En una declaración en la Rosaleda de la Casa Blanca tras la reunión, en la que estuvo flanqueado por los representantes de los "Siete" -EE.UU., Canadá, Japón, Alemania, Reino Unido, Italia y Francia-, Bush insistió en la necesidad de adoptar medidas al unísono para superar la situación.
"Todos nosotros reconocemos que ésta es una crisis global grave y por lo tanto requiere una respuesta global seria", afirmó Bush, quien reiteró la necesidad de que las medidas que adopte un país no contradigan las que toma otro.
"Mientras nuestros países confrontan desafíos particulares a nuestros sistemas financieros individuales, debemos seguir colaborando y garantizar que nuestras acciones se coordinen", apuntó Bush, antes de agregar que se debe "garantizar que los actos de un país no contradigan o perjudiquen las medidas de otro".La reunión de Bush y los ministros del G7 se produce al término de la que ha sido la peor semana de la historia para los mercados mundiales, en la que la Bolsa de Nueva York ha perdido el 21 por ciento de su valor y la de Tokio el 24.
El índice Dow Jones ha caído durante ocho jornadas consecutivas ante la incertidumbre acerca de la situación mundial.
En un intento de calmar a los ciudadanos y de mostrar un tono positivo, Bush afirmó: "haremos todo lo que sea necesario y saldremos de esta, y la economía mundial se hará más fuerte como resultado".
La intervención pública de hoy de Bush es la número 21 acerca de la crisis desde que el pasado 15 de septiembre el anuncio de la quiebra del banco de inversión Lehman Brothers lanzó a los mercados al caos.
Hasta el momento, las declaraciones del presidente de norteamericano han tenido escaso éxito a la hora de tranquilizar al público.
El viernes, durante una alocución similar a la de hoy, el índice Dow Jones precipitó su caída mientras Bush hablaba.
En su declaración de hoy, el mandatario afirmó que se han tomado "pasos valientes" para atajar la situación "tan rápido como es posible", pero subrayó, como ha hecho en otras ocasiones, que "los resultados no se lograrán de la noche a la mañana".
Entre las medidas adoptadas se encuentra el plan de rescate de 700 mil millones de dólares para el sistema financiero, aprobado hace ocho días en el Congreso de Estados Unidos.
Asimismo, Bush recordó que también la Comisión de Valores investigará cualquier sospecha de fraude o prácticas abusivas en la Bolsa y que las agencias correspondientes han aumentado hasta los 250.000 dólares el monto garantizado en los depósitos bancarios.

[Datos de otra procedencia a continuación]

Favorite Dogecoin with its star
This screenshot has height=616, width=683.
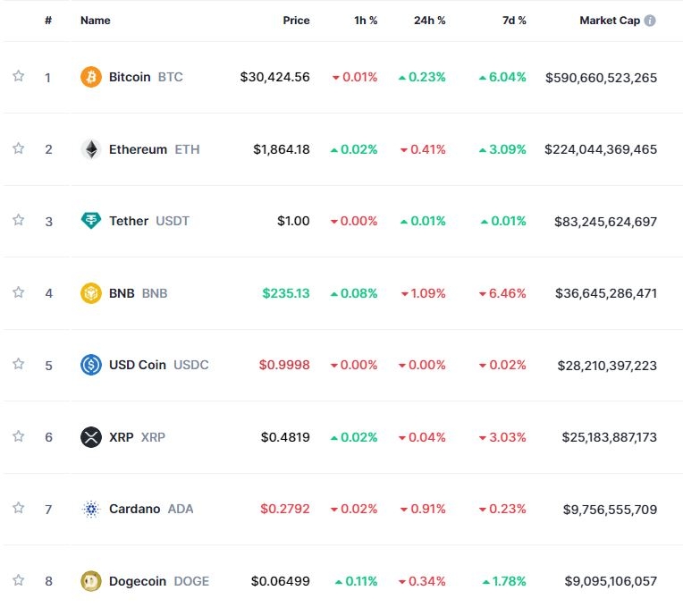(x=18, y=580)
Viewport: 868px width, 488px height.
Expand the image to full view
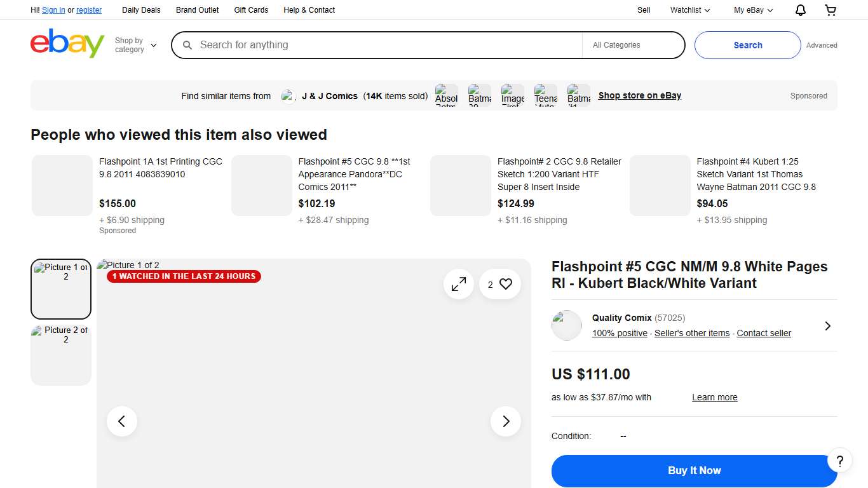459,285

Además, varios de los principales bancos centrales, entre ellos la Reserva Federal, anunciaron el miércoles una bajada coordinada de los tipos de interés, en un intento de contribuir a controlar la crisis crediticia.
El Departamento del Tesoro norteamericano planea comprar acciones de las instituciones financieras para que tengan una mayor liquidez y mejorar sus balances, permitiendo así que vuelva a fluir el crédito.

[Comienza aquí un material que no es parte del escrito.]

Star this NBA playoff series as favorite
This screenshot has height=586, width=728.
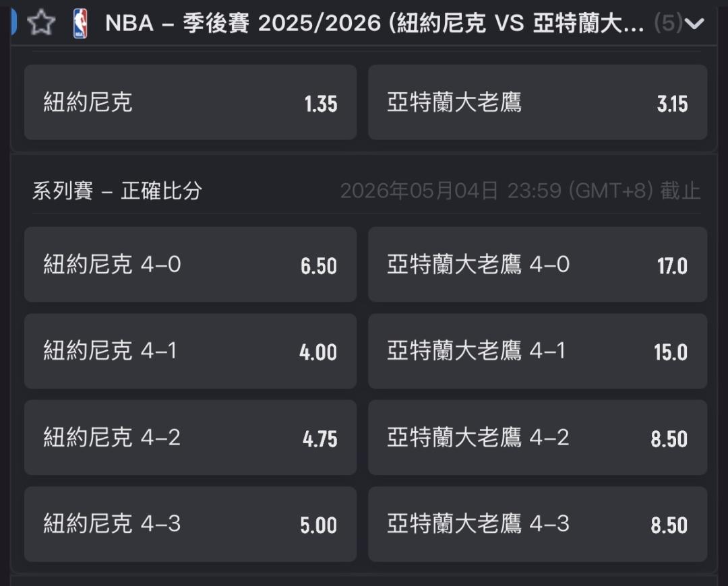click(41, 24)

El colapso del sistema crediticio, motivado por una falta de confianza, es la clave del problema actual y los ministros del G7, que se reunieron también la pasada noche en Washington en paralelo a la asamblea anual del Fondo Monetario Internacional (FMI) y el Banco Mundial, han tratado de presentar soluciones.
En un plan de cinco puntos presentado la pasada noche, el G7 se comprometió a tomar acciones para que los bancos se recapitalicen con fondos públicos y privados.

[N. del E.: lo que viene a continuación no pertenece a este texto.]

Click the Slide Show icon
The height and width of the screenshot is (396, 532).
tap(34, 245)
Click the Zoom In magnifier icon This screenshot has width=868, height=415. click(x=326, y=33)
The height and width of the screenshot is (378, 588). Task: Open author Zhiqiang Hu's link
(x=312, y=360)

Ese plan no menciona, sin embargo, una de las opciones sobre la mesa respaldada por el Gobierno británico: la de garantizar toda la deuda interbancaria a nivel mundial.A pesar del esfuerzo...
Las medidas tomadas por los gobiernos de los países industrializados, entre ellas el paquete de 700.000 millones de dólares de la Casa Blanca, "todavía no alcanzaron el objetivo de estabilizar los mercados e impulsar la confianza" entre los operadores, reconoció hoy el director del Fondo Monetario Internacional (FMI), Dominique Strauss-Kahn.
"Seguramente se necesitarán nuevas medidas en los próximos meses", añadió Strauss Kahn desde Washington, donde está participando de la nueva asamblea del FMI y el Banco Mundial.
En ese sentido, el francés dijo que "mirando hacia delante se espera que las condiciones sigan siendo muy difíciles, restringiendo las perspectivas del crecimiento global".